For Carey this was a rare mistake; it must have been nerves, and McAndrew smiled, halfway—as much as he ever did on race day. A lot of his jockeys didn’t even know who Peter Pan was. The horse or the fictional character.
“Just win the bloody thing.”
And she did.
* * *
—
In the riverbed, Clay rejoiced:
He laid a hand on a plank of the scaffold. He’d heard drinking men say things like “Just give me four beers and you’ll never get the smile off me,” and that was how this was for him.
She’d won one.
He imagined her bringing him in, and the gleam and the clock hands, McAndrew.

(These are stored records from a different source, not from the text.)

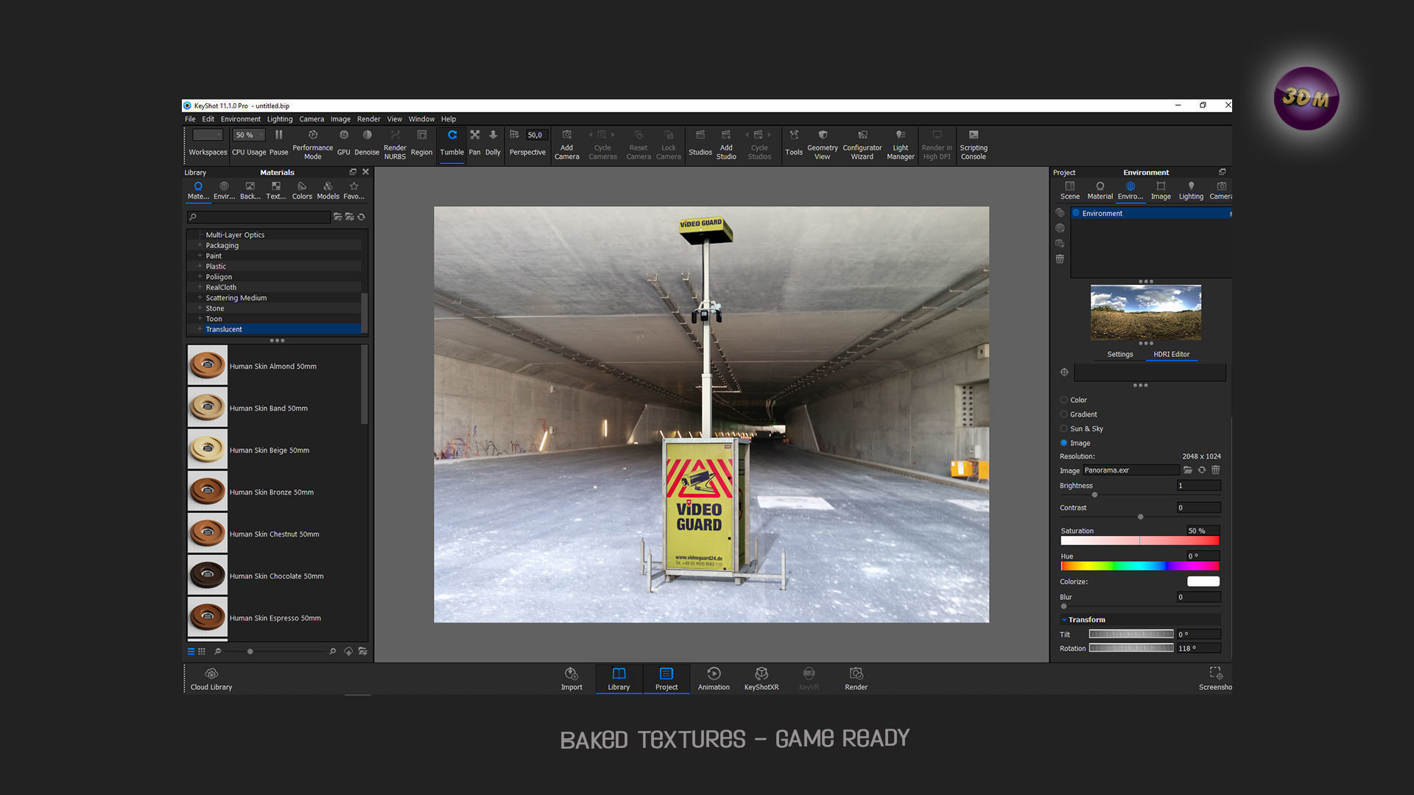Click the Import button
The width and height of the screenshot is (1414, 795).
point(571,678)
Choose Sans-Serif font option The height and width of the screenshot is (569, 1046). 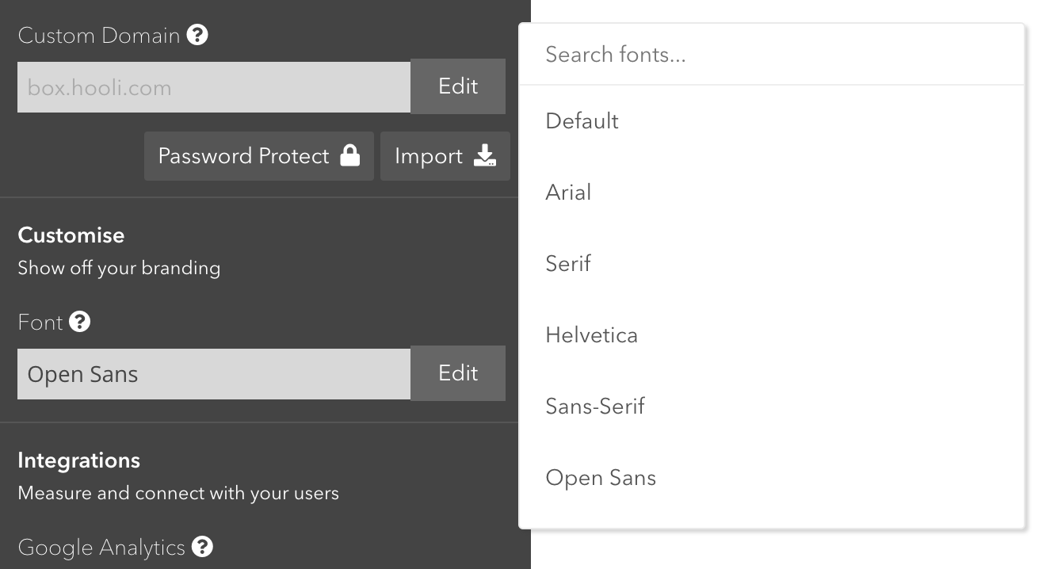pos(595,407)
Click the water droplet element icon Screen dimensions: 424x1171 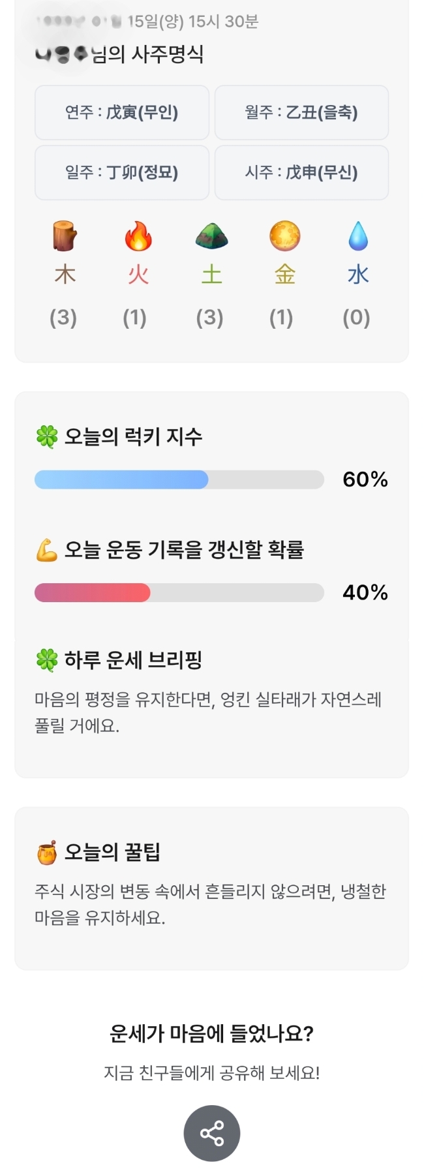(358, 236)
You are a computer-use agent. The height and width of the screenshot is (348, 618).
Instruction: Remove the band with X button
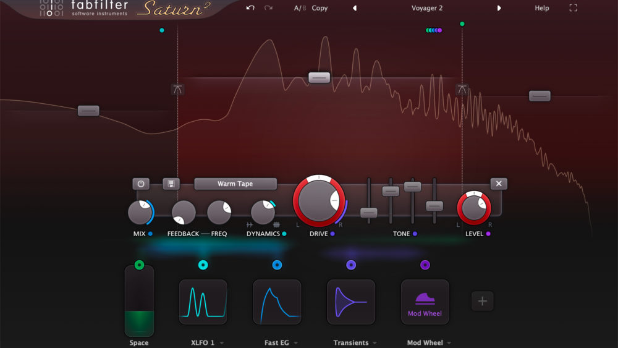pos(499,184)
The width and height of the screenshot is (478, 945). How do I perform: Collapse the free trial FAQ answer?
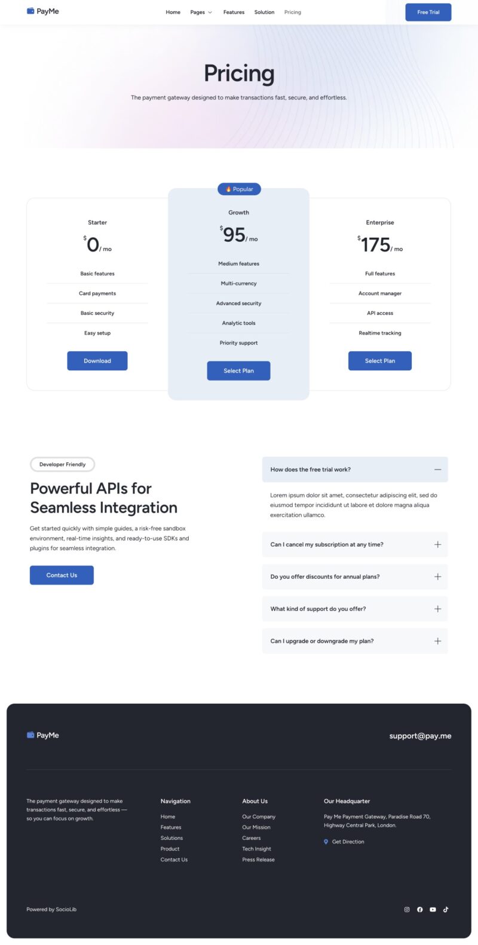pos(437,470)
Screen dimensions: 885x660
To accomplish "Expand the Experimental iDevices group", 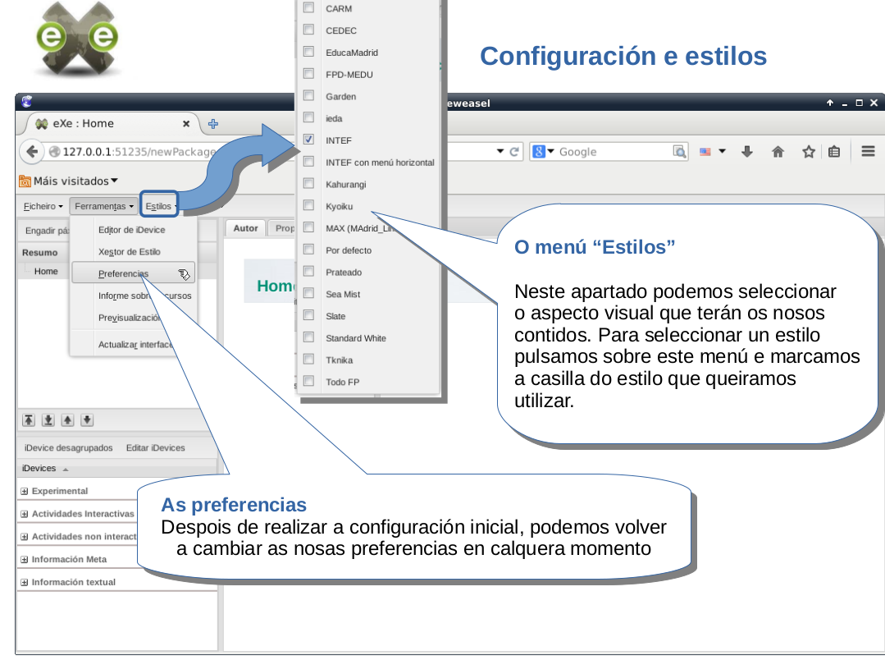I will [24, 491].
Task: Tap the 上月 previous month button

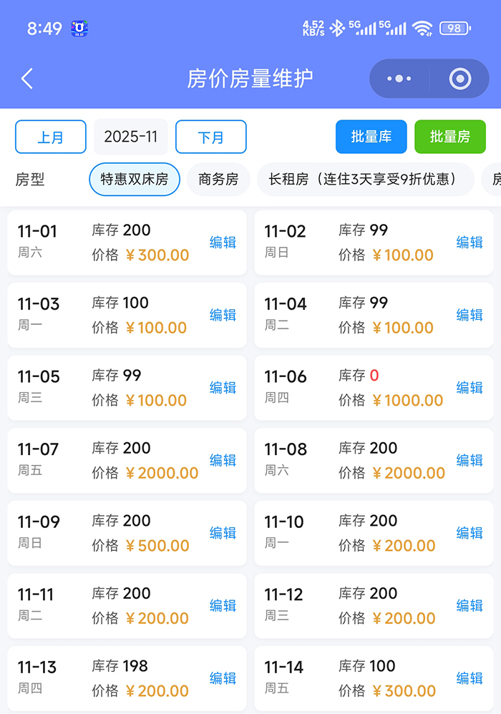Action: click(50, 137)
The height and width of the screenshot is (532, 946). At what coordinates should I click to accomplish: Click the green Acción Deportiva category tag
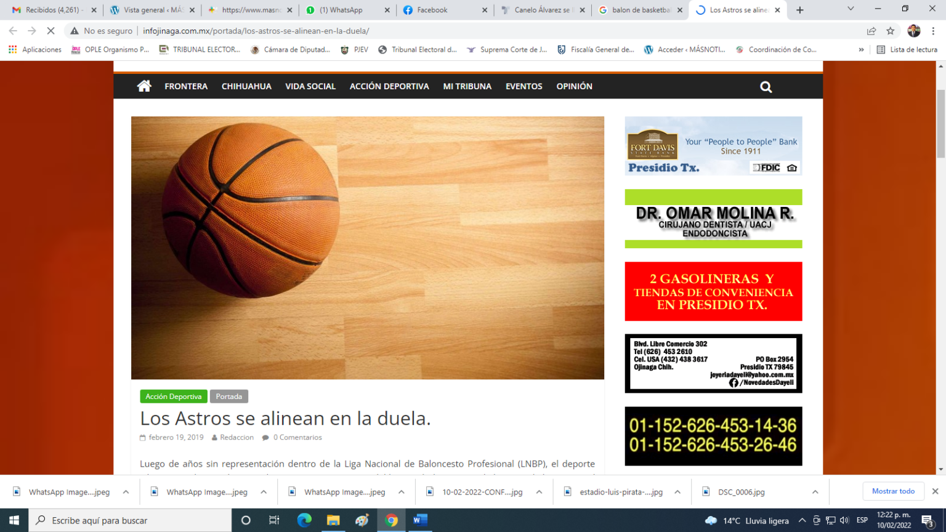pos(173,397)
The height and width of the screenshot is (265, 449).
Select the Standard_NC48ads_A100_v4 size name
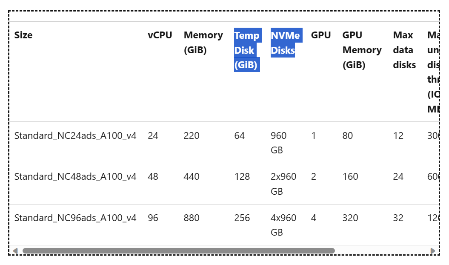coord(75,176)
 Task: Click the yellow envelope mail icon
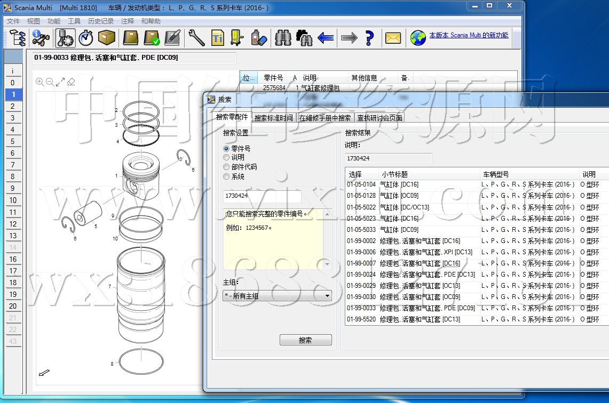(393, 38)
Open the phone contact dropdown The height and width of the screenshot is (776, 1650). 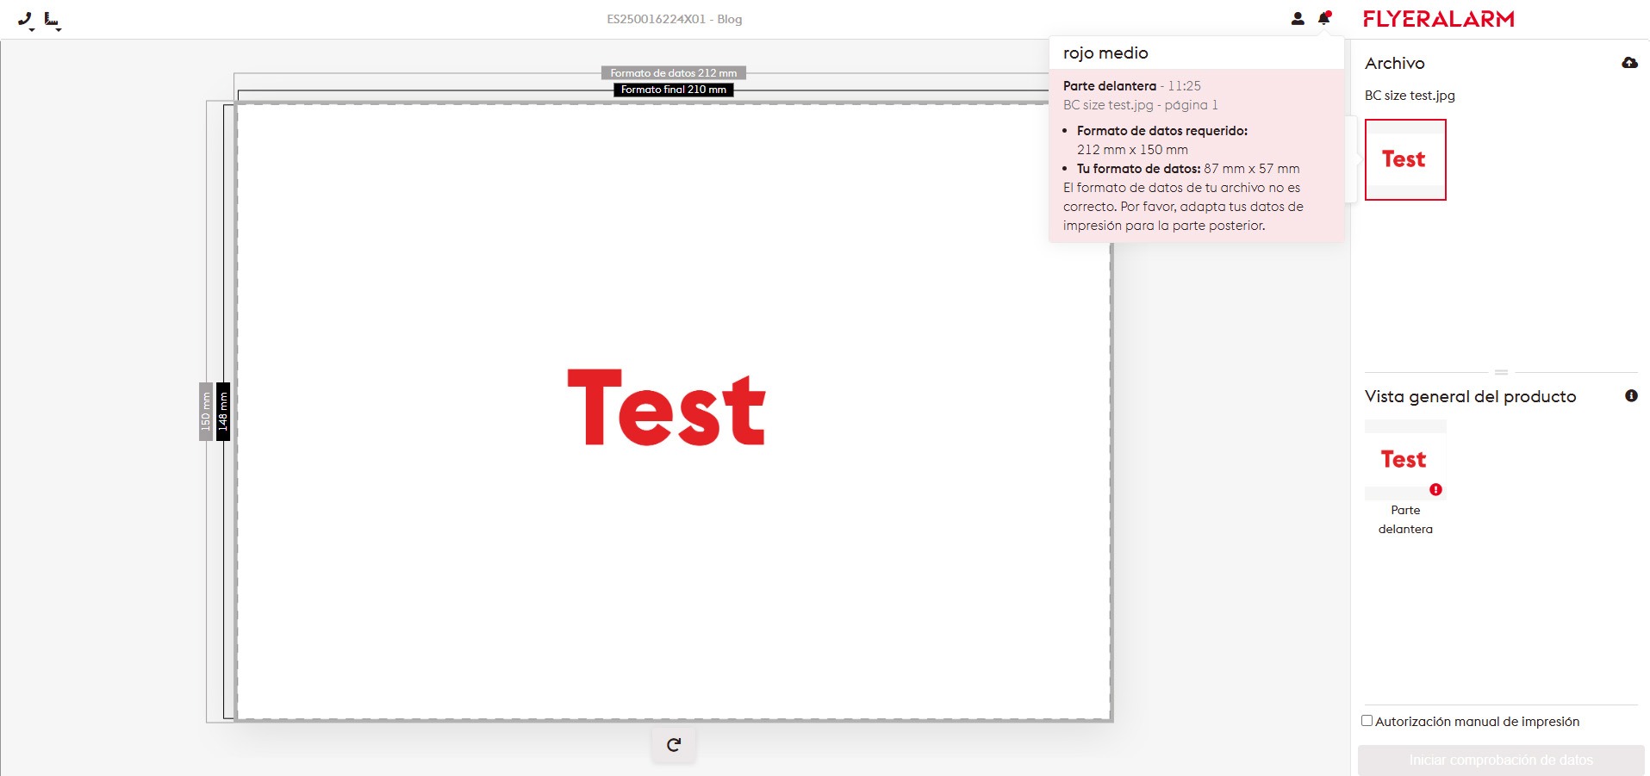tap(26, 20)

On the radio, they would soon cross to Flemington, down south, and the commentator finished with laughter. He said, “Look at her, the jockey, she’s hugging the tough old trainer—and take a look at McAndrew! Did you ever see someone look so uncomfortable?”
The radio laughed, and Clay laughed, too.
A pause, then back to work.
* * *
—
The next time he came home, he thought and dreamed on the train. He concocted a great many moments, for celebrating the win of Arkansas, but should have known it would always be different.
He went straight to the stands of Hennessey.
He watched her race for two fourths and a third. And then her second first. It was a sprinter called Blood on the Brain, owned by a wealthy undertaker. Apparently, all the horses he owned were named for fatal conditions: Embolism, Heart Attack, Aneurysm. His favorite was Influenza. “Very underrated,” he’d say, “but a killer.”
For Blood on the Brain, she’d kept him nice and relaxed, and brought him through on the turn. When she came in, Clay watched McAndrew.